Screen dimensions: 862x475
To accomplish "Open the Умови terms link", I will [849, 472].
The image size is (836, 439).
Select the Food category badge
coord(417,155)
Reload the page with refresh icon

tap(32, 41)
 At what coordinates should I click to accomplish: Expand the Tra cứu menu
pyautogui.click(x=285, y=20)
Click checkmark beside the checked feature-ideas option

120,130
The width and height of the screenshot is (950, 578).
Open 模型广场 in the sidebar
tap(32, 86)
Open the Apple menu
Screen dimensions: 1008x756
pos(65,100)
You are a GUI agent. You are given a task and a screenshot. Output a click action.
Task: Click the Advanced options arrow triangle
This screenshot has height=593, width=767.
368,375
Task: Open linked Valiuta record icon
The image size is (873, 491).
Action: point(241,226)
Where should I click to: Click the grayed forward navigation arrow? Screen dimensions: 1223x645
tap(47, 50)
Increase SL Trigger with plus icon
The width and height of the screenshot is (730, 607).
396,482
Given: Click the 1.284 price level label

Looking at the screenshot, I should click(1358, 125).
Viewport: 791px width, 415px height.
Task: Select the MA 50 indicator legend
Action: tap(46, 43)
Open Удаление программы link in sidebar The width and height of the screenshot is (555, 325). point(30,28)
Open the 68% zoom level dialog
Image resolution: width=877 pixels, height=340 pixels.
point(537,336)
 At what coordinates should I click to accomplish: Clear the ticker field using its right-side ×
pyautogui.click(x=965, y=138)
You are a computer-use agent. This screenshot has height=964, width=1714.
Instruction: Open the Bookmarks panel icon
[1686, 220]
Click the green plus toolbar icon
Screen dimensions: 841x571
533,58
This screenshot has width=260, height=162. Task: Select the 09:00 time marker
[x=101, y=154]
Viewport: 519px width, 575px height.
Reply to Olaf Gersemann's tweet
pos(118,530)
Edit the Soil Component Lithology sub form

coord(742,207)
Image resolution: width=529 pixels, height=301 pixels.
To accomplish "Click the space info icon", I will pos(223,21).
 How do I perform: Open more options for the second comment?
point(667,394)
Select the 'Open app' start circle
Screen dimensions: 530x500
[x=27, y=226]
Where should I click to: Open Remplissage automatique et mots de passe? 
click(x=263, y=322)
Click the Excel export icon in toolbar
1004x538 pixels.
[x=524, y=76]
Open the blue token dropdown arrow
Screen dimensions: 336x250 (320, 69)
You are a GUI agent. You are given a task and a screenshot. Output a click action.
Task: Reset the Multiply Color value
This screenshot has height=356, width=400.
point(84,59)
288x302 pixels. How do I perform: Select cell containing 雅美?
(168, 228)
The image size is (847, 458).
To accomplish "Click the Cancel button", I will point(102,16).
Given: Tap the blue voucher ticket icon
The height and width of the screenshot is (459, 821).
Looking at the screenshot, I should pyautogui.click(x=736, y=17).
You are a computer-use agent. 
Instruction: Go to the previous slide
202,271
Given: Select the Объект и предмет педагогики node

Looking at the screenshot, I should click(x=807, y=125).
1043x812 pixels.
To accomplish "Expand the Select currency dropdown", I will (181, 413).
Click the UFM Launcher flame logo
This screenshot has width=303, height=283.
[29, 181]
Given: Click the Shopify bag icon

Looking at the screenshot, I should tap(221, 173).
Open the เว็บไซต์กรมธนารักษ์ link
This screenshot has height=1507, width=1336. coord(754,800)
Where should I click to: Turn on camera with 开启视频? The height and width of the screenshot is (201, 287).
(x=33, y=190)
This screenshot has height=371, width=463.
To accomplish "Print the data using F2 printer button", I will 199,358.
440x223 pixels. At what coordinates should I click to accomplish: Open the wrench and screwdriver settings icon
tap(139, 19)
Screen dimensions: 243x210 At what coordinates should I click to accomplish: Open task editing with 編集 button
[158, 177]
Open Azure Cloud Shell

SET EXERCISE = Print all of the entries above verbatim, line for line.

SOLUTION TO THIS TASK =
Screen dimensions: 862x475
To accomplish "Open the Умови terms link", I will [849, 472].
The image size is (836, 439).
Select the Food category badge
coord(417,155)
Reload the page with refresh icon

tap(32, 41)
 At what coordinates should I click to accomplish: Expand the Tra cứu menu
pyautogui.click(x=285, y=20)
Click checkmark beside the checked feature-ideas option

120,130
The width and height of the screenshot is (950, 578).
Open 模型广场 in the sidebar
tap(32, 86)
Open the Apple menu
Screen dimensions: 1008x756
pos(65,100)
You are a GUI agent. You are given a task and a screenshot. Output a click action.
Task: Click the Advanced options arrow triangle
This screenshot has height=593, width=767.
368,375
Task: Open linked Valiuta record icon
The image size is (873, 491).
Action: point(241,226)
Where should I click to: Click the grayed forward navigation arrow? Screen dimensions: 1223x645
tap(47, 50)
Increase SL Trigger with plus icon
The width and height of the screenshot is (730, 607).
396,482
Given: Click the 1.284 price level label

Looking at the screenshot, I should click(1358, 125).
Viewport: 791px width, 415px height.
Task: Select the MA 50 indicator legend
Action: tap(46, 43)
Open Удаление программы link in sidebar The width and height of the screenshot is (555, 325). point(30,28)
Open the 68% zoom level dialog
Image resolution: width=877 pixels, height=340 pixels.
point(537,336)
 At what coordinates should I click to accomplish: Clear the ticker field using its right-side ×
pyautogui.click(x=965, y=138)
You are a computer-use agent. This screenshot has height=964, width=1714.
Instruction: Open the Bookmarks panel icon
[1686, 220]
Click the green plus toolbar icon
Screen dimensions: 841x571
533,58
This screenshot has width=260, height=162. Task: Select the 09:00 time marker
[x=101, y=154]
Viewport: 519px width, 575px height.
Reply to Olaf Gersemann's tweet
pos(118,530)
Edit the Soil Component Lithology sub form

coord(742,207)
Image resolution: width=529 pixels, height=301 pixels.
To accomplish "Click the space info icon", I will pos(223,21).
 How do I perform: Open more options for the second comment?
point(667,394)
Select the 'Open app' start circle
Screen dimensions: 530x500
[x=27, y=226]
Where should I click to: Open Remplissage automatique et mots de passe? 
click(x=263, y=322)
Click the Excel export icon in toolbar
1004x538 pixels.
[x=524, y=76]
Open the blue token dropdown arrow
Screen dimensions: 336x250 (320, 69)
You are a GUI agent. You are given a task and a screenshot. Output a click action.
Task: Reset the Multiply Color value
This screenshot has height=356, width=400.
point(84,59)
288x302 pixels. How do I perform: Select cell containing 雅美?
(168, 228)
The image size is (847, 458).
To accomplish "Click the Cancel button", I will point(102,16).
Given: Tap the blue voucher ticket icon
The height and width of the screenshot is (459, 821).
Looking at the screenshot, I should pyautogui.click(x=736, y=17).
You are a computer-use agent. 
Instruction: Go to the previous slide
202,271
Given: Select the Объект и предмет педагогики node

Looking at the screenshot, I should click(x=807, y=125).
1043x812 pixels.
To accomplish "Expand the Select currency dropdown", I will (181, 413).
Click the UFM Launcher flame logo
This screenshot has width=303, height=283.
[29, 181]
Given: Click the Shopify bag icon

Looking at the screenshot, I should tap(221, 173).
Open the เว็บไซต์กรมธนารักษ์ link
This screenshot has height=1507, width=1336. coord(754,800)
Where should I click to: Turn on camera with 开启视频? The height and width of the screenshot is (201, 287).
(x=33, y=190)
This screenshot has height=371, width=463.
To accomplish "Print the data using F2 printer button", I will 199,358.
440x223 pixels. At what coordinates should I click to accomplish: Open the wrench and screwdriver settings icon
tap(139, 19)
Screen dimensions: 243x210 At what coordinates should I click to accomplish: Open task editing with 編集 button
[158, 177]
Open Azure Cloud Shell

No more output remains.